That's just sad. You'd think the recruiter would know the company is looking for Indians only.
It frustrates me to see some of the job postings with "Males only" or "Indians only" or for an EA role "do not apply if you're over 24" lol


----------



## Lady Engr.

Minamiller said:


> I went for my first interview in Dubai yesterday for a PA role and feel horrible. The Chairman was a disgusting xxxxx. His interview questions:
> Are you married?
> Would you travel with me? Yes
> Would you travel with me for a long time? Yes, I travelled at least couple of times a month in my previouse work.
> No I dont care about your previous work. Can you travel anytime? Yes
> Do you like to have a good time? Me: Please define a good time!
> I don't know, are you fond of good living? Me: define good living!
> Him: dressing nice, nice cars, dinner etc...
> Me: good times and good living to me is spending time with my family!
> Him:if i ask to go for drinks would you go?
> Me: No
> Him: Why not?
> Me: Unless its a company function... I've gone for drinks with my staff and my superiors a lot. As long as its strictly business but other than that no.
> Him: Why not?
> Me: because Im a professional women.
> Him: are you saying Im not professional?
> Me: Im not here to judge you. But I will think about the role and get back to you.
> 
> Are all PA/EA roles here in Dubai going to be requiring .... Or was this just a one off?
> 
> I was so excitted to go for my first interview here in Dubai... I just felt so awful afterwards!!


Hi Minamiller!
I like the way you answer to his questions.
Like you, I experienced same.
He asked me about the job then followed by personal questions then come back to work related questions and so forth.
Until he said he is hungry and will continue the interview in the restaurant (that I should join him).
I said I am not hungry and will wait him in the reception.
He said I might lose the job if I won’t come, I ran away from his office.

So pathetic.
Cannot believe that lunch is part of interview, LOL!

Take care.
I wish you’ll have job very soon.
Good luck!


----------



## FerPR

Sorry if the question is out of place, but how does working in real estate go???? Is it a viable job option????


----------



## BedouGirl

Some interesting posts over the past day. I do believe in networking. I don't know how I would do it if I had to, but it does seem to work. Just recently, the daughter of a lady who used to work for me, came to see me. She's a graduate, with some working experience, who is articulate and presentable. She'd been on countless interviews and barely heard anything back from any of them. I networked her CV and she was lucky enough that someone else who used to work for me worked for an agency that was recruiting for a three-month post. She went for the interview and they are processing her paperwork and there is a chance it will become permanent. Good timing too I guess, but it can often be just down to that.


----------



## Minamiller

I worked for a small real estate company for a month but left due to illegitimate business practices. Employees were yelled at, not paid for several months at a time. I actually paid the receptionist 300 aed because she had no money to go home with and she was starving. It was just too inhuman to watch someone cry so much because they hadn't been paid 2 months. The next day I went straight to the owners office and demanded answers. To my surprise he was very blunt about his behaviour and almost looked like he was proud. He said let me tell you something. Im sorry but his is not America or Canada. I will not pay someone who doesn't know how to do their job blah blah.. I just walked out without looking back. I didn't get paid either but got my RERA license which he paid for.


----------



## FerPR

Wow, sorry to hear that. Was the company Emirati-owned or expat-owned????


----------



## Minamiller

Expat owned.


----------



## FerPR

Wow, that's appalling. How about searching in Abu Dhabi or nearby emirates???


----------



## Minamiller

My husband works in Dubai, my son goes to school here. I can't move to Abu dhabi.


----------



## FerPR

I thought commuting didn't take more an hour. Sorry.


----------



## TallyHo

Anywhere from 1.15 hours to over two hours, depending on where you live in Dubai and where the office is located in AD. 
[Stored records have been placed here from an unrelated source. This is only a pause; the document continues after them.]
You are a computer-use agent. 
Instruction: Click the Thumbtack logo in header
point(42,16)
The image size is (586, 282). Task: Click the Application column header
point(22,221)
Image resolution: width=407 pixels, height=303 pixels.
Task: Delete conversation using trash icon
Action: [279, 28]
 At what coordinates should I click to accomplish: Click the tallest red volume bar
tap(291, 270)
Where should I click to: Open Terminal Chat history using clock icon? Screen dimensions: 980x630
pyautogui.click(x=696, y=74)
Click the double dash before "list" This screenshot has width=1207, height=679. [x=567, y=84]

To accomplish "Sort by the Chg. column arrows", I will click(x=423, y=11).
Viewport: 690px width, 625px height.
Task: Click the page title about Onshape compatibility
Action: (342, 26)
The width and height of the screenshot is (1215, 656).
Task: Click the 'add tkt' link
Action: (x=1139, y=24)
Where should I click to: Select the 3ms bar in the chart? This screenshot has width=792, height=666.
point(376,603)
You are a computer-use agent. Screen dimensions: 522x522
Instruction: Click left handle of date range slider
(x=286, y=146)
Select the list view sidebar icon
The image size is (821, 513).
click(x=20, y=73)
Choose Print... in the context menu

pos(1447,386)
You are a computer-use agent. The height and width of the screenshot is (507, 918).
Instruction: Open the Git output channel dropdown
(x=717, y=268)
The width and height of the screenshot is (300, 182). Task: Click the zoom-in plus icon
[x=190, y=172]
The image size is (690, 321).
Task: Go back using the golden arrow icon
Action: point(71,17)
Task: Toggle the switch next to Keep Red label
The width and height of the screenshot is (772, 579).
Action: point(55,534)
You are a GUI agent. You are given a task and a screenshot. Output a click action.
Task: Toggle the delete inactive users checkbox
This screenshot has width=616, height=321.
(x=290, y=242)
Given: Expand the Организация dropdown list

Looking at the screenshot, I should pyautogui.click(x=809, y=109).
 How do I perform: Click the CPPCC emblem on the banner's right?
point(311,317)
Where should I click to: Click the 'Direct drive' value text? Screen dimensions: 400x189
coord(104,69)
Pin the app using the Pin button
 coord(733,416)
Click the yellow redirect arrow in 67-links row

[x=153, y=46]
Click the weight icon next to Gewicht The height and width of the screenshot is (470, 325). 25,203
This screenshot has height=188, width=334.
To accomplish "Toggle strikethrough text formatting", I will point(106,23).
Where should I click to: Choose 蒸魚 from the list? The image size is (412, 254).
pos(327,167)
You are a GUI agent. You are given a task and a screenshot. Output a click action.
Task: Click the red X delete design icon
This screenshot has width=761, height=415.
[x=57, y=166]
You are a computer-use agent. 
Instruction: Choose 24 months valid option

It's a horrendous commute.



FerPR said:


> I thought commuting didn't take more an hour. Sorry.


----------



## Gavtek

It's probably not going to be much better through there either.


----------



## twowheelsgood

Minamiller said:


> Expat owned.


Report their business practices to the MoL and do everyone a favour.

Not paying salaries of staff is a serious breach.


----------



## Minamiller

If I'm going to report him to the authorities for what he did then I'd have to spend 2 hours a day on the phone reporting things. Cause they're plenty. Plus, to my knowledge everyone left after I did. Also his wife was a sweet and kind women with disabled triplets.


----------



## tahir29

Disgusting people, makes me sick. 

Minamiller, what sort of job you looking for? I have contacts that are unable to aid myself but I can send you a spreadsheet with contact details of people to ring and they can either help you or point you to the right direct. 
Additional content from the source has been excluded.